Now researchers at Oregon State University are taking a new approach to assessing drug use that could potentially transform the government's understanding of America's drug problem. In small samples taken from untreated community sewage plants in six major cities, lead researcher Jennifer Field has been identifying and analyzing chemicals the body produces after breaking down substances like marijuana, cocaine, ecstasy and heroin. This method, first used by Italian scientists to gauge regional cocaine use, allows researchers to analyze data within hours, tracking drug use, not over a year's time using aggregated national data, but over a few days' time within a small, defined region. The window of detection is short here too, but if samples are taken frequently enough, you get a long-exposure image of a community's drug habits. Though the science is still relatively new, Field says she hopes to begin working with local police to test the method's accuracy.

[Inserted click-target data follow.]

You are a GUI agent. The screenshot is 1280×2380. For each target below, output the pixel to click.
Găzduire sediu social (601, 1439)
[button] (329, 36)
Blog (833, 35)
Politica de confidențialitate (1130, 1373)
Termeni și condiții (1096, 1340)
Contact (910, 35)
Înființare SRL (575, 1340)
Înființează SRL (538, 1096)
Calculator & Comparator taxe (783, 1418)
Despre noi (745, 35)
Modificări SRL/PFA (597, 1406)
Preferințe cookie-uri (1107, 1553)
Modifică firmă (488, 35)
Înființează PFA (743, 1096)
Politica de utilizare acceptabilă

But even if such testing proves reliable, drug officials must still grapple with society's changing perception of what constitutes a drug and what constitutes abuse. The Department of Justice and the Department of Health and Human Services work together to rank drugs like ecstasy, aspirin and cocaine on a scale of five schedules, or classifications. Cocaine, for instance, is categorized as a "Schedule II" drug because of its medical use as a local anesthetic. (Other Schedule II drugs include morphine, which also poses a high risk for abuse but is recognized as medically useful. Schedule I drugs, like heroin, are considered the most dangerous of all substances.)
Robert Yancey, a program director at a New York City drug clinic called Turning Point, blames the dangerously lax attitude toward cocaine in the 1970s for fueling the drug's popularity — and fostering the crack epidemic of the 1980s. One law enforcement official in Philadelphia says a contemporary analogy is the growing abuse of prescription painkillers, which now ranks second — behind marijuana use — as the nation's most prevalent illegal drug problem, according to the Office of National Drug Control Policy. But in tracking drugs like OxyContin, also known as "hillbilly heroin," officials must first distinguish drug abuse from mere "medical misuse," Compton says. Officials actually had to modify the NSDUH survey after realizing that some methamphetamine users failed to report using the drug because they were taking it with a prescription.
Next year, the federal government will spend more than $12 billion to battle the use and availability of illicit drugs. The fight involves the work of 11 federal agencies, including the State Department, the Justice Department, the Department of Health and Human Services and the Department of Homeland Security. But for all the complexities that come with fighting such a stubborn plague as substance abuse, recovering drug users like Olmo say surveys and statistics can't capture the all-consuming despair of addiction. The war on drugs, he says, "is all about the numbers and money." We're at least now trying to do something about the numbers.